# Furnishing an apartment



## snjm (Apr 22, 2010)

I will rent an apartment, is it regular to find a furnished apartment to rent ? or it will be very expensive rental ? anyway, I think normal is unfurnished apartment. can you tell me your experience in furnishing an apartment of 2 bedrooms, and a living room? 
I would prefer to leave my furniture in my country and not ship it here, so would like to know how much does it cost to furnish my un-furnished rental or would it be worth renting a furnished one ? 
Thanks


----------



## snjm (Apr 22, 2010)

I am wondering why the forum is silent ? is my question too hard, I assume that most viewers here have no experience with Canada in general and they are just like me .


----------



## Kea (Apr 26, 2010)

snjm said:


> I will rent an apartment, is it regular to find a furnished apartment to rent ? or it will be very expensive rental ? anyway, I think normal is unfurnished apartment. can you tell me your experience in furnishing an apartment of 2 bedrooms, and a living room?
> I would prefer to leave my furniture in my country and not ship it here, so would like to know how much does it cost to furnish my un-furnished rental or would it be worth renting a furnished one ?
> Thanks


Renting a furnished apartment will cost you 50-70% more. Unfurnished is the norm, but what "unfurnished" means depends on what city you're in. In Montreal, you will need to provide your own fridge and stove. Everywhere else I've lived (Calgary, Vancouver, Victoria, Toronto), those appliances are included. In general if you're going to be living in a place for more than a year you'll be better off getting an unfurnished place and buying your own stuff. It's also cheaper to buy all new furniture than it would to be to ship furniture from overseas for a 2 bedroom apartment. Obviously how much it would cost depends on the type of furniture you get. Try checking out some furniture websites for a general idea of what it would cost. Ikea.ca is a good place to start.


----------



## louiseg (Nov 17, 2007)

snjm said:


> I will rent an apartment, is it regular to find a furnished apartment to rent ? or it will be very expensive rental ? anyway, I think normal is unfurnished apartment. can you tell me your experience in furnishing an apartment of 2 bedrooms, and a living room?
> I would prefer to leave my furniture in my country and not ship it here, so would like to know how much does it cost to furnish my un-furnished rental or would it be worth renting a furnished one ?
> Thanks


Rental costs will depend on what city you are planning to move to, the demand for rentals in that area, etc.
As Kea mentioned unfurnished is much easier to find.
In our experience we found buying all new to be more expensive than shipping our own stuff over. Its surprising how much it costs to buy every thing you need when you think of all the kitchen items etc, its not just the big furniture pieces to think of. Plus if you are selling all your stuff you'll get not much for it.

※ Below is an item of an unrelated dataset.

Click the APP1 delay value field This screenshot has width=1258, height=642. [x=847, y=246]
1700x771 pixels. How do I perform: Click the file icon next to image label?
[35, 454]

That said if you really decide its not worth bringing, there are very good thrift stores and pre-owned bargains around. My estimation would be $5000 - $10000 to completely furnish a 2 bedroom apartment.
Good Luck Louise


----------



## snjm (Apr 22, 2010)

louiseg said:


> Rental costs will depend on what city you are planning to move to, the demand for rentals in that area, etc.
> As Kea mentioned unfurnished is much easier to find.
> In our experience we found buying all new to be more expensive than shipping our own stuff over. Its surprising how much it costs to buy every thing you need when you think of all the kitchen items etc, its not just the big furniture pieces to think of. Plus if you are selling all your stuff you'll get not much for it.
> 
> ...


Thanks Kea and Louise for your valuable reply. I will work in Markham. Given that which area you would suggest to rent an apartment with all amenities: Indoor Pools, Gym/Exercise room, Parking, Security 24 hours, Kids area and etc. I would prefer to be based in an Area with top-notch and high rank schools for my daughters and close to daily life requirements of shopping for food, groceries and shopping malls, and also not at an isolated area. Thanks in advance for your replies.


----------



## louiseg (Nov 17, 2007)

Sorry I'm not familiar with that area at all. I would suggest you get in touch with a Realtor in Markham and they will be able to suggest areas that have the amenities you require.
Whilst you are not buying a house at the moment they may be willing to help you, in the hope when you are in a position to buy that you will use their services.


----------